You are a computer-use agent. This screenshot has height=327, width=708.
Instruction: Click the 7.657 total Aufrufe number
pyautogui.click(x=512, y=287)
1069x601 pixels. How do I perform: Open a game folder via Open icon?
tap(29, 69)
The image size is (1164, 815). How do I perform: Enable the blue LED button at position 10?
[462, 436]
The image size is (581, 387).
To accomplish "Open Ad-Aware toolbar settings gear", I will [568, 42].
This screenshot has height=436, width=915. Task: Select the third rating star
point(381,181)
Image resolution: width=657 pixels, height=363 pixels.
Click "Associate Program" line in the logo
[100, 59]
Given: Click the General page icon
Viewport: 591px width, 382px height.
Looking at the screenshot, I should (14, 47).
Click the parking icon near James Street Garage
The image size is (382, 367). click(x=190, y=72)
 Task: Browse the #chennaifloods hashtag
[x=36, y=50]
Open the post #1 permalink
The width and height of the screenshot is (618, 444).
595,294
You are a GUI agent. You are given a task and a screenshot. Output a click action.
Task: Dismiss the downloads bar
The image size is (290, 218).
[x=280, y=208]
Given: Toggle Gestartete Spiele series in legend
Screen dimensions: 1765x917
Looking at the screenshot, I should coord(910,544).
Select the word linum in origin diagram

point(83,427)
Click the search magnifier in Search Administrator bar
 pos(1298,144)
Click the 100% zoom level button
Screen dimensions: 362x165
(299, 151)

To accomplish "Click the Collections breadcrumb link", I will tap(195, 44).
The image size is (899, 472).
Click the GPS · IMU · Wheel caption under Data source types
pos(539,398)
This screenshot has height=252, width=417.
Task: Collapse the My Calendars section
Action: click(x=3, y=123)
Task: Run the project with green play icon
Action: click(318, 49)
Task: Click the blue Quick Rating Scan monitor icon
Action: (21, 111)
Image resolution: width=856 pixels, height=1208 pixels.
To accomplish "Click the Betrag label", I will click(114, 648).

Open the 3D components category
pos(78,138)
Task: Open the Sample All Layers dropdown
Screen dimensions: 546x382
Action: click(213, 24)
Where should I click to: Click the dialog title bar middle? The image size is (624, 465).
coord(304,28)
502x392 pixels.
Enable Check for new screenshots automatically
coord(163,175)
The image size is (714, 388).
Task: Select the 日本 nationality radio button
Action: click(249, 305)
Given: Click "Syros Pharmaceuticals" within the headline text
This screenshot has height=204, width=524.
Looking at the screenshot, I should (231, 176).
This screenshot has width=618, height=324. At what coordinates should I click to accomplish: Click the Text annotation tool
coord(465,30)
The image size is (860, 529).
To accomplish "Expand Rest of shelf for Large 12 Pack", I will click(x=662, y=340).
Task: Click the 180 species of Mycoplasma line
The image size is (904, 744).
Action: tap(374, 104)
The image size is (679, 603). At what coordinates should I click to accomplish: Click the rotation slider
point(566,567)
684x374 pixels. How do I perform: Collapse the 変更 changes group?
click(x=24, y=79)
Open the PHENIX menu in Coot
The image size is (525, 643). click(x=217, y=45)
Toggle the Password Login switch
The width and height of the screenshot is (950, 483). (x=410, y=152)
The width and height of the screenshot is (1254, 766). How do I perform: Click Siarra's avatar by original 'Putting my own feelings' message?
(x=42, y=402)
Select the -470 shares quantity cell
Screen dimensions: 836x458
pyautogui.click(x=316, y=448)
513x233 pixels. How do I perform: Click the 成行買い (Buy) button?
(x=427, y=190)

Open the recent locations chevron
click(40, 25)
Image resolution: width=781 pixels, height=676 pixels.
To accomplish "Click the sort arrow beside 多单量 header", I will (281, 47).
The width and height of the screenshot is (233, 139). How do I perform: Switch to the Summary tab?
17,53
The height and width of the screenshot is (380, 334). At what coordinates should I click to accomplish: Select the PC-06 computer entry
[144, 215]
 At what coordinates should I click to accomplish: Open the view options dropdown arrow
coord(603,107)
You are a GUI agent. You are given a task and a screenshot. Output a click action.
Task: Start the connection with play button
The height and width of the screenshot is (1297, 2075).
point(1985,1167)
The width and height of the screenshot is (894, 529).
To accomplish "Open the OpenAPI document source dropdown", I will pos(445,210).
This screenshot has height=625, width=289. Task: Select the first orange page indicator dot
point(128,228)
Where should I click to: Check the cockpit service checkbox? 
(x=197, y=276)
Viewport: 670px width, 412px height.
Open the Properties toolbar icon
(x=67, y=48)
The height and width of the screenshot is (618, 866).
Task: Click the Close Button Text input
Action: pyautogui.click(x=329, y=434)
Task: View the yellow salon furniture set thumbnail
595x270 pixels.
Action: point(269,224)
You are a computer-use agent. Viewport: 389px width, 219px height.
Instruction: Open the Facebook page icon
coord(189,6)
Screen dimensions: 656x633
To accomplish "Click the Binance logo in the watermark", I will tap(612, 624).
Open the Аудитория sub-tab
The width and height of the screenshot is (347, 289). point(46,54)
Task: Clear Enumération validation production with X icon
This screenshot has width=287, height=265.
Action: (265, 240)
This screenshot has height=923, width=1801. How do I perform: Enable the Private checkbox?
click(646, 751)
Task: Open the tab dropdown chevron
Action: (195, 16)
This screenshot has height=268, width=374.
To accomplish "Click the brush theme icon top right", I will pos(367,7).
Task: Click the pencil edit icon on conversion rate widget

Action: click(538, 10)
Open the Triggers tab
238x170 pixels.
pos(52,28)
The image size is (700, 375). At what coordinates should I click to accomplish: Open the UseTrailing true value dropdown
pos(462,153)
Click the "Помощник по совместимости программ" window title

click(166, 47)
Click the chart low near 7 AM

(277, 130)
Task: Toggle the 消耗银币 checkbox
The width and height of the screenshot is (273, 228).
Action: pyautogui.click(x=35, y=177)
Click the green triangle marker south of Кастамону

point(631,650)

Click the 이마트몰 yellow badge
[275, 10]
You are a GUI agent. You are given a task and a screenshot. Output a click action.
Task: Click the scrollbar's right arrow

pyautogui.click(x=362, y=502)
_ _ _ _ _
#### About this exercise
Could you write out exactly the lines above, starting at the first one and ending with the line that has "Given: Toggle Gestartete"?

#### Exercise answer
You are a computer-use agent. This screenshot has height=327, width=708.
Instruction: Click the 7.657 total Aufrufe number
pyautogui.click(x=512, y=287)
1069x601 pixels. How do I perform: Open a game folder via Open icon?
tap(29, 69)
The image size is (1164, 815). How do I perform: Enable the blue LED button at position 10?
[462, 436]
The image size is (581, 387).
To accomplish "Open Ad-Aware toolbar settings gear", I will [568, 42].
This screenshot has height=436, width=915. Task: Select the third rating star
point(381,181)
Image resolution: width=657 pixels, height=363 pixels.
Click "Associate Program" line in the logo
[100, 59]
Given: Click the General page icon
Viewport: 591px width, 382px height.
Looking at the screenshot, I should (14, 47).
Click the parking icon near James Street Garage
The image size is (382, 367). click(x=190, y=72)
 Task: Browse the #chennaifloods hashtag
[x=36, y=50]
Open the post #1 permalink
The width and height of the screenshot is (618, 444).
595,294
You are a GUI agent. You are given a task and a screenshot. Output a click action.
Task: Dismiss the downloads bar
The image size is (290, 218).
[x=280, y=208]
Given: Toggle Gestartete Spiele series in legend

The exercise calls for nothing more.